1st whaling voyage (1813–1814): Captain William Beacon, who had been master of the previous Recovery, sailed Recovery from England on 9 August 1813. He returned on 9 August 1814.

2nd whaling voyage (1814–1815): Captain Beacon sailed from England in October 1814, bound for South Georgia. He returned on 2 June 1815.

3rd whaling voyage (1815–1816): Captain Beacon sailed in August 1815. He returned on 23 March 1816 with some 700 barrels of oil.

4th whaling voyage (1816–1817): Captain Beacon sailed on 30 April 1816.

5th whaling voyage (1817–1819): Captain Beacon sailed on 1 August 1817, bound for the Isle of Desolation.
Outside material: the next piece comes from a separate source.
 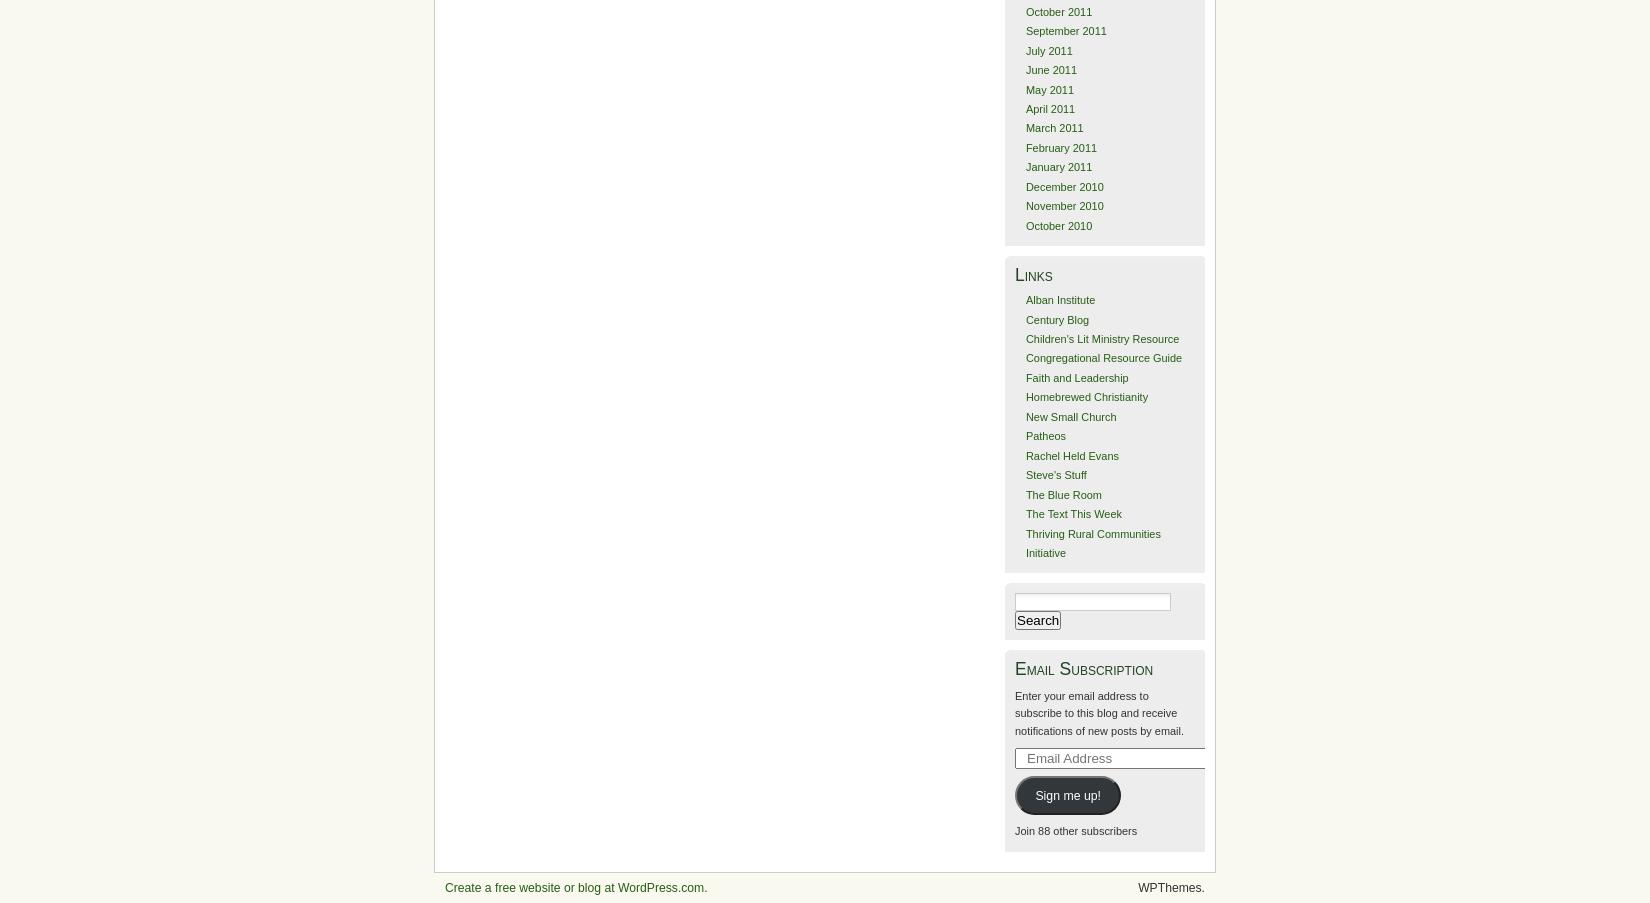 What do you see at coordinates (1060, 146) in the screenshot?
I see `'February 2011'` at bounding box center [1060, 146].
He returned with 650 casks of oil and 130 skins on 4 May 1819.

6th whaling voyage (1819–1821): Captain Beacon sailed from England on 11 June 1819, bound for Peru. He returned on 6 September 1821 with 700 casks of oil and 50 skins.

7th whaling voyage (1821–1824): Captain Edwards, Darnley, or Darney, sailed from England on 8 October 1821. He returned on 10 March 1824 with 550 barrels of oil.

8th whaling voyage (1824–1827): Captain William Tolley Brookes sailed from England on 18 August 1824, bound for Peru. He returned on 13 September 1827 with 700 casks of oil, fins (baleen), and 230 skins.

9th whaling voyage (1828–1831): Captain Brookes sailed from England on 11 March 1828, bound for the Sandwich Islands. He returned on 11 March 1831 with 950 casks of oil.

10th whaling voyage (1831–1835): Captain Robert Clark Morgan sailed from England on 14 December 1831, bound for the Sandwich Islands. He returned on 26 June 1835 with 560 casks of oil.

11th whaling voyage (1835–1839): Captain William Green sailed from England on 4 October 1835, bound for the Pacific Ocean. He returned on 3 July 1839 with 2120 barrels of oil, a full cargo.

12th whaling voyage (1839–1843): Captain Thomas Heriot sailed from England on 8 November 1839, bound for Timor. He returned on 17 May 1843 with 440 casks (183 tons) of oil.

==Fate==
Lloyd's Register for 1843 has the notation "Broken up" by Recoverys name.